VANCOUVER – The Vancouver Canucks have invested heavily in their minor-league team.
While elite players like Elias Pettersson, Brock Boeser and Quinn Hughes jumped straight to the National Hockey League, the Canucks have enough other good prospects churning through their system that they want the Utica Comets to be strong on the ice, in order to create a positive, winning environment for young players starting their pro careers.
The Canucks are willing to put big-ticket NHL players like offensive wingers Sven Baertschi and Nikolay Goldobin in the American Hockey League, and invest also in mid-career guys like forwards Tyler Graovac and Justin Bailey, and goalie Zane MacIntyre — players who have enough experience and pedigree to be leaders with the Comets.
Most of those players have already had an NHL recall this season. Below is a list of five prospects, as defined by players 24 years old and younger, who could answer the Canucks’ next phone call when an injury occurs. One of them, winger Zack MacEwen, is actually already with the team. He was recalled two weeks ago amid a wave of ailments to Vancouver’s bottom-six forward group.
None of these five except defenceman Olli Juolevi would make a list of the best six or eight prospects in the Canucks organization, but they’re the nearest under-25s to being ready for an NHL audition.
D Jalen Chatfield, 23
The dynamic defenceman was an undrafted free agent junior signed out of the Ontario Hockey League three years ago.
With speed and aggressiveness, Chatfield started pro hockey with a terrific foundation and has been trying to refine and develop his game during his three seasons in Utica. If he can fully harness his raw abilities and find consistency, the right-shot defenceman seems too suited to the fast, modern game not to one day get an extended NHL run.
The Canucks briefly recalled him in November as injury insurance, but Chatfield did not get into a game.
C/RW Zack MacEwen, 23
Another free-agent find out of junior in the QMJHL, nobody on the Comets advanced his game more last season than did the physical MacEwen.

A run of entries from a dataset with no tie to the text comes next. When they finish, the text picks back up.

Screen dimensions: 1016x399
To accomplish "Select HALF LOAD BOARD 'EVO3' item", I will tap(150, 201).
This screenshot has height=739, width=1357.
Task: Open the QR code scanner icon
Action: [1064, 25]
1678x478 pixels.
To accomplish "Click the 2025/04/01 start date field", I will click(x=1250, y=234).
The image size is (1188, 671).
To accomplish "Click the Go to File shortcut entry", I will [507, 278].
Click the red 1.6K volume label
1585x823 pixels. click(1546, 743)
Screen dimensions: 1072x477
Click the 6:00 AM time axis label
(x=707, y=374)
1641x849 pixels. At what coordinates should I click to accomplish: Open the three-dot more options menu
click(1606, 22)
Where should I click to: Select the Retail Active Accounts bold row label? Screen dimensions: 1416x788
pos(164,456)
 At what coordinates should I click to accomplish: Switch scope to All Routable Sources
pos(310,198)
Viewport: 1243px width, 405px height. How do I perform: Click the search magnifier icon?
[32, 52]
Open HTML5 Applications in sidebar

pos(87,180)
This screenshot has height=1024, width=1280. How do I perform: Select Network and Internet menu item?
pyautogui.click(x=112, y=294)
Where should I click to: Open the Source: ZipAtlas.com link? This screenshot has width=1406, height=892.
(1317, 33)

The six-foot-four forward, who earned his AHL opportunity with a robust, two-way game, turbocharged his offensive side and finished his second season with the Comets with 22 goals and 52 points in 69 games.
But this offensive breakthrough created a kind of identity crisis for MacEwen, who had a disappointing training camp with the Canucks and had to reset his priorities when he returned to the Comets. However, he earned a recall on Nov. 13 and, after waiting for his chance, was mostly effective in a limited role with the Canucks, playing a north-south game alongside centre Bo Horvat and winger J.T. Miller.
RW Justin Bailey, 24
A second-round pick of the Buffalo Sabres in 2013, Bailey played 63 NHL games with the Sabres and Philadelphia Flyers before the Canucks signed him as a free agent in July.
After an underwhelming training camp and pre-season with the Canucks, Bailey has been one of the most noticeable and consistent supporting players in Utica. He is one of the best north-south skaters in the AHL and, at six-foot-four and 214 pounds, is formidable around the puck and near the net when he uses his strength and reach. Even at 24, Bailey remains a work in progress, but is definitely a callup option if the Canucks need a two-way winger.
D Guillaume Brisebois, 22
The left-shot defenceman had a solid if unspectacular camp in Vancouver. But solid and unspectacular is how Brisebois will need to earn his NHL career.
The Canucks’ third-round, 2015 draft pick – the one Vancouver GM Jim Benning received from Carolina for goalie Eddie Lack – has the mobility and outlet-passing ability to build a career. He has added a physical element to his game during his two-plus seasons in Utica and continues to work on consistency. He played eight games for the Canucks last season and, although he is currently behind 25-year-old Ashton Sautner among left-side defencemen in Utica, could get more this year.
D Olli Juolevi, 21
The fifth-overall pick from the 2016 draft would have been at the top of this list until he came out of the lineup after a Nov. 11 game in Utica. An excellent AHL start last fall was derailed by a knee injury that required major surgery and forced Juolevi to miss most of last season.
He was still feeling its lingering effects in September, so there has been serious (verging on grave) concern about Juolevi’s health since the Canucks brought him to Vancouver this month for further tests.
The organization has revealed little about the defenceman’s condition, except to say it is a leg issue unrelated to his rebuilt knee. Benning could clarify the situation this week.
Juolevi plays a Dan Hamhuis-style game and, although he’ll probably always be on the losing side of comparisons to many of the players drafted after him in 2016, should still build a long NHL career if his health allows it.